New Delhi Tax Benefit on Small Savings Schemes: Post Office Savings Schemes are a good investment option for people. Good returns as well as the guarantee of complete money safe in the post office attracts people to invest in post office savings schemes even today. There is also an Income Tax Benefit on some of the post office savings schemes. By investing in such schemes, you can claim deduction under section 80C of the Income Tax Act.

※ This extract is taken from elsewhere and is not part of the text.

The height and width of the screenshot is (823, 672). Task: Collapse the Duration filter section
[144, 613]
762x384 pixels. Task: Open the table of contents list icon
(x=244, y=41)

A deduction of up to Rs 1.50 lakh can be claimed under section 80C by investing in tax saving options. Let us know which post office savings scheme has tax benefit and which scheme does not have this benefit. Also, let’s have a look at the facts like interest rate, minimum amount to open an account-
How the full money is safe in the post office
If someone back defaults or becomes insolvent, then only the total deposit of the customer is protected up to Rs 5 lakh. That is, no matter how much money is deposited in a bank of the customer, but if the bank goes bankrupt, then he will get back only a maximum of 5 lakh rupees. But this is not the case in the post office. Your entire deposit is kept safe at the post office.
Interest rates on post office schemes are fixed every three months. Post
office savings schemes are called Small Savings Schemes. The interest rates on these savings schemes are fixed every quarter. The interest rates applicable from April 1 are currently applicable till June 30, 2021. By the end of June, it will be revealed what will be the interest rates for the July-September quarter.